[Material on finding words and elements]
----------

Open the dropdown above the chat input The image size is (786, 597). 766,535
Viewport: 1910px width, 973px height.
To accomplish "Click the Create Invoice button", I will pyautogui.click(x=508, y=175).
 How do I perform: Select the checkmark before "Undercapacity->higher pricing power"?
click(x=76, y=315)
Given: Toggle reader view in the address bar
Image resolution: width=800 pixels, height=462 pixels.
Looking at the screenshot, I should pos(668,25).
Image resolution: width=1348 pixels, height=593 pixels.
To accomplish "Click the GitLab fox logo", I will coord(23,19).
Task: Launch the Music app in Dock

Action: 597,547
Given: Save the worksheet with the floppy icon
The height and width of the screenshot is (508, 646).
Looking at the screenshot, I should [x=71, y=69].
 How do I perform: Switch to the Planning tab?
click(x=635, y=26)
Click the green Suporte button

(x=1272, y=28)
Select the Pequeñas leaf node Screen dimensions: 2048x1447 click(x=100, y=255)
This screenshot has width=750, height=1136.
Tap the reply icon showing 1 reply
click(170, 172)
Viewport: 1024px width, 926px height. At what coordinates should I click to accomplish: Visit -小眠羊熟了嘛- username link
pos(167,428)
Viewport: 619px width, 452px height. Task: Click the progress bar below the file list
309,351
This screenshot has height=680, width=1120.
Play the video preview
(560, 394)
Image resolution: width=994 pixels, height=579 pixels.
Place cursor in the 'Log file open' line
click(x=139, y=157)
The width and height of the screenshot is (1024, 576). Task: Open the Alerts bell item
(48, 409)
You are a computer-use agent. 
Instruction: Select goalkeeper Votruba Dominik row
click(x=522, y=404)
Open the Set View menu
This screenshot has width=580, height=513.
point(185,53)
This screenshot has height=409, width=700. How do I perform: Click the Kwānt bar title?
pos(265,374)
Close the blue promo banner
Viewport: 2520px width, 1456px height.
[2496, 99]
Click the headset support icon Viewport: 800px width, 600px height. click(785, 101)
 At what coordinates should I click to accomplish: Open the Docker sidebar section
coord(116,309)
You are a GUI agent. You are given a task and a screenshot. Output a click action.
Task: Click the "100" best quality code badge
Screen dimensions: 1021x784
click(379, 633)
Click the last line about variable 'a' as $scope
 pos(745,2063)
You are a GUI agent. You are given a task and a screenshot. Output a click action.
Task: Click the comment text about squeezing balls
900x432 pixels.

----------

Can you write out every line of the material above word for word, with nothing changed?

▶ Final result:
Open the dropdown above the chat input The image size is (786, 597). 766,535
Viewport: 1910px width, 973px height.
To accomplish "Click the Create Invoice button", I will pyautogui.click(x=508, y=175).
 How do I perform: Select the checkmark before "Undercapacity->higher pricing power"?
click(x=76, y=315)
Given: Toggle reader view in the address bar
Image resolution: width=800 pixels, height=462 pixels.
Looking at the screenshot, I should pos(668,25).
Image resolution: width=1348 pixels, height=593 pixels.
To accomplish "Click the GitLab fox logo", I will coord(23,19).
Task: Launch the Music app in Dock

Action: 597,547
Given: Save the worksheet with the floppy icon
The height and width of the screenshot is (508, 646).
Looking at the screenshot, I should [x=71, y=69].
 How do I perform: Switch to the Planning tab?
click(x=635, y=26)
Click the green Suporte button

(x=1272, y=28)
Select the Pequeñas leaf node Screen dimensions: 2048x1447 click(x=100, y=255)
This screenshot has width=750, height=1136.
Tap the reply icon showing 1 reply
click(170, 172)
Viewport: 1024px width, 926px height. At what coordinates should I click to accomplish: Visit -小眠羊熟了嘛- username link
pos(167,428)
Viewport: 619px width, 452px height. Task: Click the progress bar below the file list
309,351
This screenshot has height=680, width=1120.
Play the video preview
(560, 394)
Image resolution: width=994 pixels, height=579 pixels.
Place cursor in the 'Log file open' line
click(x=139, y=157)
The width and height of the screenshot is (1024, 576). Task: Open the Alerts bell item
(48, 409)
You are a computer-use agent. 
Instruction: Select goalkeeper Votruba Dominik row
click(x=522, y=404)
Open the Set View menu
This screenshot has width=580, height=513.
point(185,53)
This screenshot has height=409, width=700. How do I perform: Click the Kwānt bar title?
pos(265,374)
Close the blue promo banner
Viewport: 2520px width, 1456px height.
[2496, 99]
Click the headset support icon Viewport: 800px width, 600px height. click(785, 101)
 At what coordinates should I click to accomplish: Open the Docker sidebar section
coord(116,309)
You are a GUI agent. You are given a task and a screenshot. Output a click action.
Task: Click the "100" best quality code badge
Screen dimensions: 1021x784
click(379, 633)
Click the last line about variable 'a' as $scope
 pos(745,2063)
You are a GUI agent. You are given a task and a screenshot. Output a click action.
Task: Click the comment text about squeezing balls
900x432 pixels.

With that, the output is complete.